_TASK INSTRUCTIONS:_ In the listing below, the lines starting with the line with "vendredi 25 juin (475, 1702)" and going on through the line with "Prochains événements (1257, 30)" are to be reproduced exactly, and only those.

Start of RECORDS TO PROCESS

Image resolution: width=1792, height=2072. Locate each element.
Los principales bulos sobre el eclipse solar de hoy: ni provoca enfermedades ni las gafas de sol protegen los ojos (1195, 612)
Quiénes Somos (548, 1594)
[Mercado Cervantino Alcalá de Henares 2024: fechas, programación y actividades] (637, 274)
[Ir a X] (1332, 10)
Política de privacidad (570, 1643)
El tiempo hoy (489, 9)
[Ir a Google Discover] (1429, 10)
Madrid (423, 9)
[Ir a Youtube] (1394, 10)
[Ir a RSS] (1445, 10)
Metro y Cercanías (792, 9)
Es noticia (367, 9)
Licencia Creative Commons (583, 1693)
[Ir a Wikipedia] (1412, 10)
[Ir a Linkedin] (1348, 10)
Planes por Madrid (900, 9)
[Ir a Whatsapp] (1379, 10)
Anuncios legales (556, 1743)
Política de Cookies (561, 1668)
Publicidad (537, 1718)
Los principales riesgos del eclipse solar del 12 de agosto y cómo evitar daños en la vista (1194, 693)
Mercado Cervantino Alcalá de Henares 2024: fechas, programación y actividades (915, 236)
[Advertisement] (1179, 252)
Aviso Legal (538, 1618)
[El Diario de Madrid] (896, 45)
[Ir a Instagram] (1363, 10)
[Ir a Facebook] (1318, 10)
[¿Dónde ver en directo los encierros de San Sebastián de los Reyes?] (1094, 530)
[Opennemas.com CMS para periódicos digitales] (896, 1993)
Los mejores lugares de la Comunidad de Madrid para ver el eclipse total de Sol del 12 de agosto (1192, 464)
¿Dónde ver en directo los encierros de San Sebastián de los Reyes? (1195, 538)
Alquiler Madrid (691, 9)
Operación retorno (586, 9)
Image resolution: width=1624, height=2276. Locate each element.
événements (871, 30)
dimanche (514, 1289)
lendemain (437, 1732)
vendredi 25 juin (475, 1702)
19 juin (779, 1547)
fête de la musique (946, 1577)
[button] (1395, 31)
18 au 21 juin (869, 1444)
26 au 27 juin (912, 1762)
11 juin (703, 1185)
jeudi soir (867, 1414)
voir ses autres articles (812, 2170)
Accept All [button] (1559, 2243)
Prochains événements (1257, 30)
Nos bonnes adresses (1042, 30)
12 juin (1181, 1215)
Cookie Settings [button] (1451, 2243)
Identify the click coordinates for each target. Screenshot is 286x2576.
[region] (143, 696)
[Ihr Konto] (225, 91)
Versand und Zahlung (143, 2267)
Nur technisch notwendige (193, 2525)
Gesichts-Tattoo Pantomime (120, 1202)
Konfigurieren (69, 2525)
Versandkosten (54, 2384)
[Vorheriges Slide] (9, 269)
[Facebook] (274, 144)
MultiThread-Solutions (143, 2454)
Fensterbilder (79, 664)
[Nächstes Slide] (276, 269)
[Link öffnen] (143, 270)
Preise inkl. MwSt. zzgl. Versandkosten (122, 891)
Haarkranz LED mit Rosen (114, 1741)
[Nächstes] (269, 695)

End of RECORDS TO PROCESS

_SOLUTION BELOW:_
vendredi 25 juin (475, 1702)
19 juin (779, 1547)
fête de la musique (946, 1577)
[button] (1395, 31)
18 au 21 juin (869, 1444)
26 au 27 juin (912, 1762)
11 juin (703, 1185)
jeudi soir (867, 1414)
voir ses autres articles (812, 2170)
Accept All [button] (1559, 2243)
Prochains événements (1257, 30)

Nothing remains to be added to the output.